L’interview on le fait par téléphone, en attendant que Nous soit diffusé par la chaîne Arte en automne avant sa sortie en salles. Et s’il apparaît le côté militant de la réalisatrice (elle fait partie du Collective 50/50 pour promouvoir l’égalité des hommes et des femmes et la diversité dans le cinéma et l’audiovisuel), elle le revendique à travers ses films en se méfiant d’idées réductrices quand on lui cite d’autres directrices noires françaises comme Maïmouna Doucouré (Mignonnes, 2020), et où on aurait pu y ajouter Mati Diop (Atlantique, 2019). C’est pour cela que la discussion sur ce nous n’est ni fermée ni figée.
J’imagine qu’un prix comme celui de la Berlinale, cela justifie les efforts faits pour un film comme Nous, le plus long que vous avez réalisé, et cela vous donne de la confiance dans votre travail.
“Oui, finalement mes films sont assez longs comme mon précédent ‘La Permanence’. Je n’ai pas eu un parcours classique. J’ai commencé par le documentaire. J’ai eu un César pour un moyen-métrage, mais en fait je ne suis pas passé par la voie traditionnelle de la fiction, qui débute par le court-métrage avant d’aller au long. Ça fait plus de quinze ans, même vingt, que je fais des films documentaires. Je suis contente parce que ‘La Permanence’ avait aussi reçu le prix de l’Institut français Louis Marcorelles au festival Cinéma du réel de Paris, et a pas mal circulé dans d’autres festivals… Et le prix de Berlin consacre un parcours, cela donne un éclairage qui est tout autre”.
À Nous, vous montrez à partir de la ligne B du RER parisien tous les côtés de qu’est-ce que cela veut dire nous en France. Est-ce que vous croyez qu’on est encore loin de ce nous qui rassemble tous les citoyens du pays ?
“En fait, le ‘nous’ est une question que je pose. C’est une question, c’est un doute, c’est une provocation, c’est une utopie aussi. Le film fait rentrer dans son cadre des gens qui s’ignorent la plupart du temps les uns les autres, même s’il vivent à côté dans le même territoire. Lesquels, à la fin, savent peu de choses les uns des autres. C’est ambigüe cette question du ‘nous’. D’un côté, c’est une réalité qui est déjà là parce que ces gens habitent la France, font partie de la communauté nationale. Mais beaucoup de gens ne le savent pas. Finalement, le ‘nous’ du titre est une réflexion autour de ce concept qui est éminemment politique”.
C’est vrai que dans la ligne B on croise des gens assez différents. Mais on s’ignore dans un département de la Seine-Saint-Denis si complexe. Ce sont des mondes qui s’ignorent au jour au jour.
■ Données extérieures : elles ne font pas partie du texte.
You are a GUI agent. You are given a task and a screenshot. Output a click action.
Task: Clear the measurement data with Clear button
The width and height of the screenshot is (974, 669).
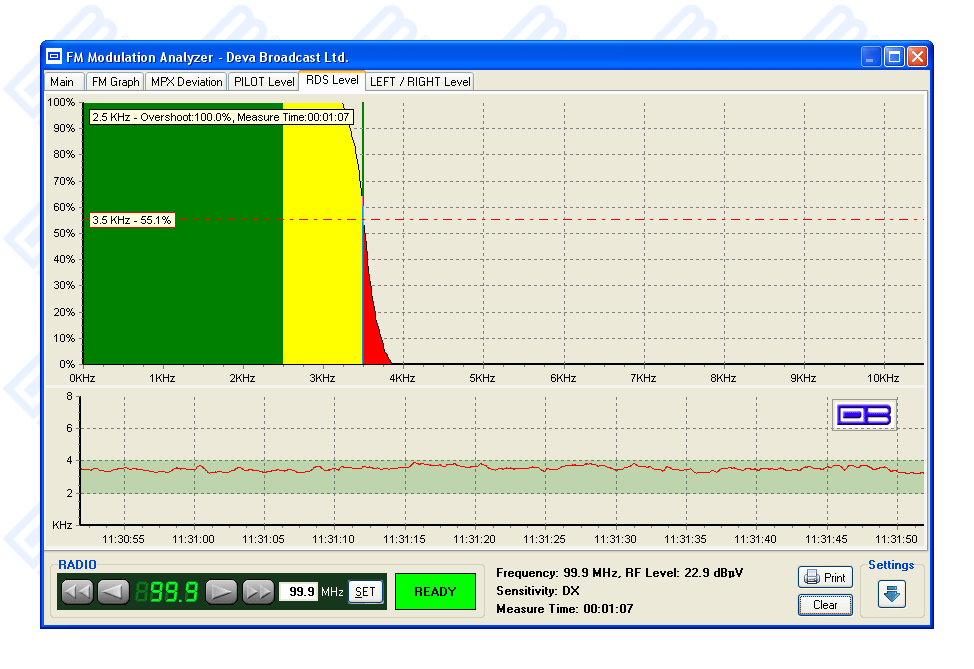pyautogui.click(x=825, y=605)
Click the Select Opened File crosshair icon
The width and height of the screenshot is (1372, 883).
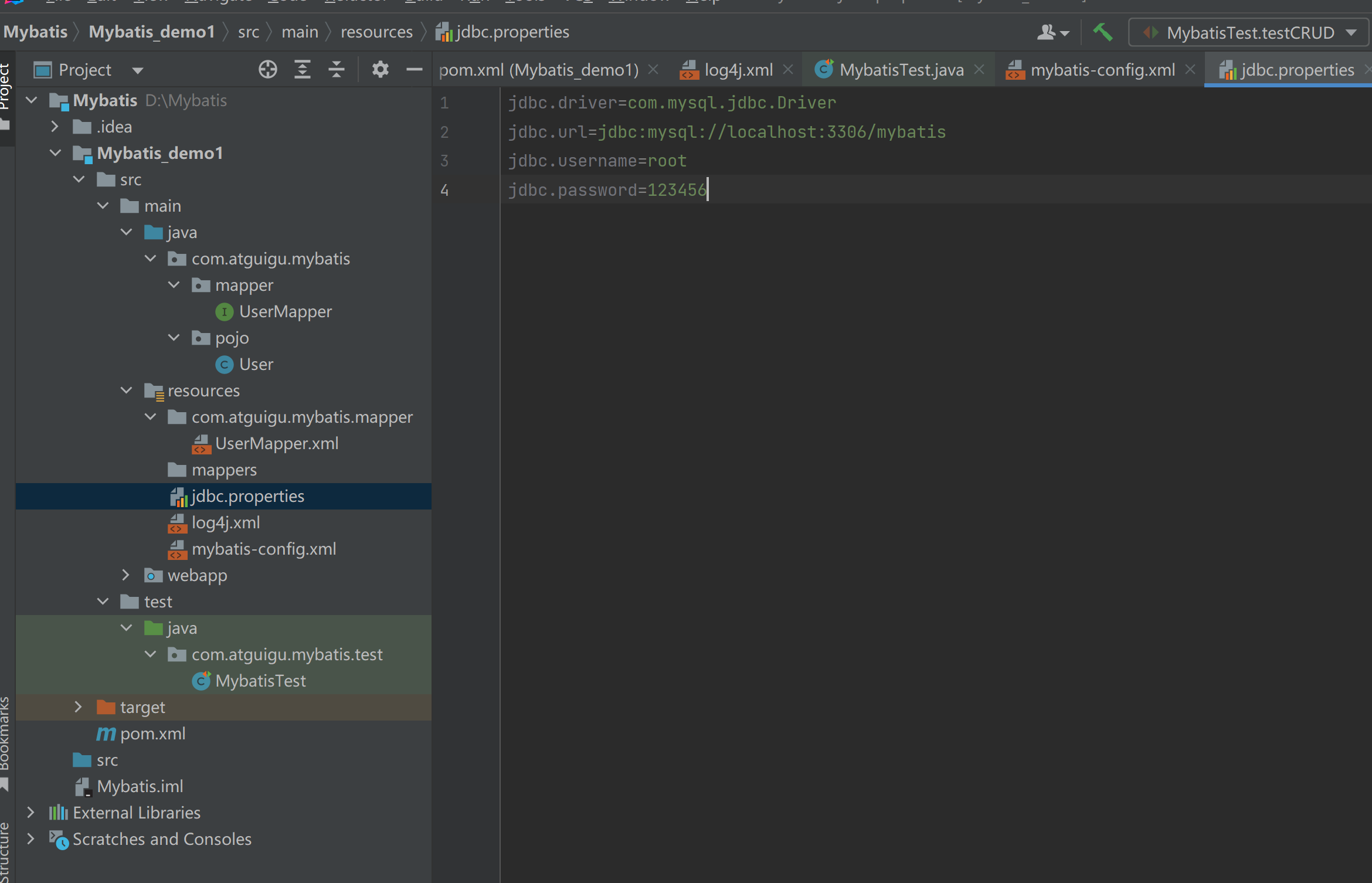pyautogui.click(x=267, y=70)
“Oui, le film propose la représentation d’une banlieue qui est assez différente de ce qu’on a l’habitude de voir au cinéma et dans les actualités des médias. C’est une vision très singulière, très intime, très subjective. Même cette Seine-Saint-Denis que je montre n’est pas uniquement les barres d’immeubles, des problèmes sociaux, des problèmes de violence. C’est toute une autre chose qui m’intéresse. C’est tout autant le réel : la Seine-Saint-Denis des petits pavillons de Drancy, les endroits autour des gares et sous les ponts où vivent toute une communauté des sans-papiers. Mais c’est aussi la banlieue très chic, bourgeoise blanche du sud de la ligne. Le film propose d’interroger au fond la représentation habituelle, en lui donnant une prise subjective”.
De la chasse à la courre à la nouvelle immigration
Et c’est la première fois que vous allez chercher des gens qui ne sont pas du monde d’où vous venez. Vous commencez et vous finissez le film avec les chasseurs à courre de la vallée de la Chevreuse. Cela devait être toute une expérience…
“En fait, c’est pareil pour tout le monde. Je pense qu’avec chaque personne qu’on filme on doit pas avoir des aprioris, des stéréotypes, on doit pas plaquer sur eux des choses qu’on projette. Y compris les choses qui sont les plus familiales. Avec les chasseurs, il a été question d’une rencontre, d’un approvisionnement mutuel, d’un exotisme partagé. Mais la rencontre avec l’immigré sénégalais Ismaël était tout aussi importante, tout aussi délicate. Le film, je l’ai construit à partir de balades autour de cette ligne avec une volonté, finalement, de m’interroger sur ce qui fonde une communauté. À partir des rencontres que je voulais filmer, pas pour enfermer les gens dans leur condition ou attribution sociale”.
Il n’est pas un film sociologique, vous dites…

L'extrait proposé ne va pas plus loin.